Oxford Instruments launched the latest addition to its dilution refrigerator family, the ProteoxS, a compact fridge with rapid cool-down, fast turnaround, and no compromise on its low temperature performance. The ProteoxS is the smallest, lowest cost system, but like every other fridge in the range, can reach a base temperature of < 10 mK, setting it apart from other systems currently on the market.
A market-leading fridge in one compact package, operated at the push of a button, yields benefits for both the user and the research workflow. It makes low temperature physics possible for university labs that have not previously invested in a system due to the cost or a concern that specialist infrastructure is required. The ProteoxS can be handled by one individual user and can be installed in smaller, low-ceiling environments.

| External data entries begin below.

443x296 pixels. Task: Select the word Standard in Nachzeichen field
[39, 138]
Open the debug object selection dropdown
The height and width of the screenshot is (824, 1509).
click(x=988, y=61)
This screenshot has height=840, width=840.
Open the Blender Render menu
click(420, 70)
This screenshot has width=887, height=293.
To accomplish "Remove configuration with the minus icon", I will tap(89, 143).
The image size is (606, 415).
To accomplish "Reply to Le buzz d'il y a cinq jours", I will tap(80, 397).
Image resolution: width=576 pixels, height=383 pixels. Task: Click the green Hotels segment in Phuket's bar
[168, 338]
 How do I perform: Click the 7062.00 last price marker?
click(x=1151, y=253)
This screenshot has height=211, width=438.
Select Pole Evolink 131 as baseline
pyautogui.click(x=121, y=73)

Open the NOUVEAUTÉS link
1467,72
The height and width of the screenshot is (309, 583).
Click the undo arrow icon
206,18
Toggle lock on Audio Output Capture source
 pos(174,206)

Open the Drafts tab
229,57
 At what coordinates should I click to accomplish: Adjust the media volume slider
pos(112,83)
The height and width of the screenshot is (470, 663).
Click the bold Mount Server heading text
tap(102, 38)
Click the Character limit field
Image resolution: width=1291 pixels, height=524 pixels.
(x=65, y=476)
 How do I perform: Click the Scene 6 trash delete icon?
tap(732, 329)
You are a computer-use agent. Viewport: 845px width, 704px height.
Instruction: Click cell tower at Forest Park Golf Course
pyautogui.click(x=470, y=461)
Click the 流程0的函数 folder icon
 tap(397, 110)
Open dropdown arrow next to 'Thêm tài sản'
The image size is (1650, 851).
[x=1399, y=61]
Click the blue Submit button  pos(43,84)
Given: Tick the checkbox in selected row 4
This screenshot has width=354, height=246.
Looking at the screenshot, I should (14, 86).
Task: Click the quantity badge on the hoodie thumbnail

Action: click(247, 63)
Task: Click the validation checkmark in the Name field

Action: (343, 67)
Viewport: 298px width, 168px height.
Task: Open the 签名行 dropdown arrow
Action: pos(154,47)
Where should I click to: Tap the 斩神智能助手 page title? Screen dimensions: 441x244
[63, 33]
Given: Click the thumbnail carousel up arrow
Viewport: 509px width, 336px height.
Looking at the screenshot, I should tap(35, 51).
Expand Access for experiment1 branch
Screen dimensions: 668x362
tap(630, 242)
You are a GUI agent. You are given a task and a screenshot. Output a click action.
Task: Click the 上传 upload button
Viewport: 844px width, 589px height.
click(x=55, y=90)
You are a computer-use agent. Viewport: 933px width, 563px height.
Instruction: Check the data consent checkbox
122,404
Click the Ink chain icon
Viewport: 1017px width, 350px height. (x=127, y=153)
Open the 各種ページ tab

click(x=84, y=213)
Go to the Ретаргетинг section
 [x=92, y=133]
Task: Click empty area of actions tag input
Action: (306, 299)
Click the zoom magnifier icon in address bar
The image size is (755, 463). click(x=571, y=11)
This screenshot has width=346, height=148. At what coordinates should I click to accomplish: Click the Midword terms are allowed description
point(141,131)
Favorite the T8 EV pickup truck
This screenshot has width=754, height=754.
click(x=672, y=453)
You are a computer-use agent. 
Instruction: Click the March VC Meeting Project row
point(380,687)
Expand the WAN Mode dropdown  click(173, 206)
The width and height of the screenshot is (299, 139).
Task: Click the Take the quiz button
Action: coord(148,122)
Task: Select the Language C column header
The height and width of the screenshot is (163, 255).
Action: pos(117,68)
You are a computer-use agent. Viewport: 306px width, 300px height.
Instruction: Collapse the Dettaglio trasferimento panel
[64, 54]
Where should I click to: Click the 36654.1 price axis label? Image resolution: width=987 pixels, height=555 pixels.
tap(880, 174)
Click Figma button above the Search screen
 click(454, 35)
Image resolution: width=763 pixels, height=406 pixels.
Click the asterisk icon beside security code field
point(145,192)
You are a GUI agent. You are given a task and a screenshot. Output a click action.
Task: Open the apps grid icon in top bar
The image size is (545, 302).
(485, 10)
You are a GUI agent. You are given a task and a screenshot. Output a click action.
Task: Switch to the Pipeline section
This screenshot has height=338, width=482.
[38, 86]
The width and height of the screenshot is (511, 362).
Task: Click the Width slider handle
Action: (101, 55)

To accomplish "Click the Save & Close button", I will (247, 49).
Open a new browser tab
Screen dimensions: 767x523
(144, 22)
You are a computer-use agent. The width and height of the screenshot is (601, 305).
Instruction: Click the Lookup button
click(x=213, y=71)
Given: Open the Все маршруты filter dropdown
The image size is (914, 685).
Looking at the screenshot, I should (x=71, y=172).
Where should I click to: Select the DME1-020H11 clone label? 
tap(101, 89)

Rapid sample exchange and fast device characterization make the ProteoxS an ideal fridge for a multi-user facility, such as a postdoctoral research lab where there is a requirement to run different experiments on a daily basis. The new system has extensive wiring capabilities and the option of integrated cold electronics and optical fibres. It is compatible with vector 6/1/1 T and solenoid magnets up to 12 T as well as Oxford Instruments NanoScience’s bottom loading mechanism, which reduces the sample cool-down time to eight hours. Like the ProteoxMX, the system can reach 30 K while operating the magnet, making it suitable for electron transport measurements.
The ProteoxS spans general research, photonics and sensing applications and is suitable for customers not focused on quantum computing scale-up, who require a high magnetic field or low temperature environment. The system is also suitable for those starting out in superconducting quantum computing who require only a handful of qubits or for spin-based quantum computing where the customer does not require a large plate size.
“The ProteoxS has huge potential for established researchers and postdocs alike and I am excited to see how the system will democratise access and open up more opportunities for low temperature and high magnetic field physics research,” comments Matt Martin, Managing Director of Oxford Instruments NanoScience. “A lower budget shouldn’t be a barrier to conducting ground-breaking low temperature research. The ProteoxS is a system for several markets, for several applications and types of users. It’s a small system with huge potential in its target segments.”